Pharmacodynamics and therapeutic efficacy of MSC-S-TRAIL. (A) MSCs were co-transduced with LV-Gluc-S-TRAIL and LV-GFP-Fluc, and cells and conditioned culture medium were imaged for Fluc and Gluc activity, respectively. Plots show correlation between the different concentrations of cells-Fluc activity and medium-Gluc activity within the ranges tested. (B) MSCs expressing Gluc-S-TRAIL and GFP-Fluc were mixed with Gli36-EGFRvIII glioma cells and implanted s.c. in nude mice. Mice were imaged for Fluc and Gluc activity every week for a period of 2 weeks. (C–H) Serial in vivo bioluminescence imaging of tumor growth following intracranial implantation of Gli36-EGFRvIII-FD glioma cells mixed with MSCs expressing S-TRAIL (MSC-S-TRAIL; D, F, and H) or GFP (MSC-GFP; C, E, and G). One representative mouse image from each group is shown. (I) Relative mean bioluminescent signal intensities after quantification of in vivo images. (J–O) Photomicrographs show presence of cleaved caspase-3 (J) and Ki67-positive cells (M) in brain sections from MSC-S-TRAIL-treated and control mice (K and N) 6 days after implantation.
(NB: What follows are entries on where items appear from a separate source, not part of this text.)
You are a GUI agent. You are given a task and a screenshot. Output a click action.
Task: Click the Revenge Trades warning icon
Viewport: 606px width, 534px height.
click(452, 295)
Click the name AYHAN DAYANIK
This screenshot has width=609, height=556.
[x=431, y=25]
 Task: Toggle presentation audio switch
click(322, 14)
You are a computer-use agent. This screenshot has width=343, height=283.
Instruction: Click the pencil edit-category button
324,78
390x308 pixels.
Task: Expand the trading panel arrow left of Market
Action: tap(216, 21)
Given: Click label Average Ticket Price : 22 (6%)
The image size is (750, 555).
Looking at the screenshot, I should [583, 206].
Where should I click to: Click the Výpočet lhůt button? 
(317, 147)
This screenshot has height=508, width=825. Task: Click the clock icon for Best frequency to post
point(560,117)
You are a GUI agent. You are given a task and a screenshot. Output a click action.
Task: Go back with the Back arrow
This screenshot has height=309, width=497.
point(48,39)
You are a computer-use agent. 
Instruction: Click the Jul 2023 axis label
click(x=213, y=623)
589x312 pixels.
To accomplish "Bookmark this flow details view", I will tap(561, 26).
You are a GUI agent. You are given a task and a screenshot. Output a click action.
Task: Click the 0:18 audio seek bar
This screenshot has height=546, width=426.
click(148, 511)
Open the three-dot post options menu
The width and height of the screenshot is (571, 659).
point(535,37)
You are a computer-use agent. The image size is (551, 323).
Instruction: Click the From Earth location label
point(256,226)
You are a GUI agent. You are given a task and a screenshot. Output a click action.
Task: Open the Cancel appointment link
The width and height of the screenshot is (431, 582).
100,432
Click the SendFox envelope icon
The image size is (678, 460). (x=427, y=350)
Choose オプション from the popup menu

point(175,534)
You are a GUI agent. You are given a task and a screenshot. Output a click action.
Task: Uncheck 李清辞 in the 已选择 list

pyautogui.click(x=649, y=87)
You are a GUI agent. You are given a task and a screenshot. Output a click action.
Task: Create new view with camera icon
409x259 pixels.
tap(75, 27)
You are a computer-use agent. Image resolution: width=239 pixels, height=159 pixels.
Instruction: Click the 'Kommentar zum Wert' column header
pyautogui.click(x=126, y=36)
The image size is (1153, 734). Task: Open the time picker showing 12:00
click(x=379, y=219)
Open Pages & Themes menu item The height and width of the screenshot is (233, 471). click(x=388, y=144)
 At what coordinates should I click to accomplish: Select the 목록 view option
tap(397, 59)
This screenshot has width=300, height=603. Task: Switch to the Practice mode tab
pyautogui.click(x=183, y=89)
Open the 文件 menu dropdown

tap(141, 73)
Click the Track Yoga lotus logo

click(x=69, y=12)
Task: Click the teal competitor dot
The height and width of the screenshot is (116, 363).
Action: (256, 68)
Plot shows the number of cleaved caspase-3 (L) and Ki67 (O) cells in MSC-S-TRAIL and MSC-GFP-treated tumors. (Green, MSCs; red, glioma cells; purple, Ki67 or cleaved caspase-3 expression; original magnification: J, K, M, and N, ×20.)

Fig. 5.

Molecular profiling of primary brain tumor cells and therapeutic efficacy of MSC-S-TRAIL in primary brain tumor cells. (A) Western blot analysis of the lysates of CD133-positive human primary glioma cell line (GBM8) and human Gli36 glioma line (B and C) GBM8 cells were incubated with the conditioned medium from MSC-S-TRAIL and, 18 h later, cells were stained with anti-cleaved caspase-3 antibody. Photomicrograph shows S-TRAIL-treated (B) and control-treated cells (C). (D) Cell viability of GBM cells incubated with different concentrations of S-TRAIL. (E and F) Photomicrographs of GFP-Fluc-expressing GBM8 cells stained with anti-nestin (E) and anti-GFAP antibodies (F). (G and H) Photomicrographs of day-14 brain sections stained with anti-human nuclei (G) and H & E (H) from mice bearing GBM8-GFP-Fluc gliomas. (I) Plots of photon intensities from MSC-S-TRAIL or MSC-DsRed2 established GBM8-GFP-Fluc glioma-treated tumors at weeks 3 and 5 of implantation are shown. (J) Survival curves of GBM8-GFP-Fluc-bearing mice treated with MSC-DsRed2 and MSC-S-TRAIL. (K–M) Photomicrographs showing presence of DsRed2 MSCs in brain sections from control mice (K) and Ki67 (L and M) and cleaved caspase-3 (O and P) cells in brain sections from control and MSC-S-TRAIL mice 2 weeks after the second MSC implantation. (N and Q) Plot shows the number of Ki67 (N) and cleaved caspase-3 (Q) cells in MSC-S-TRAIL- and MSC-DsRed2-treated tumors. (Original magnification: B, G, and H, ×10; E, F, K–M, O, and P, ×20.)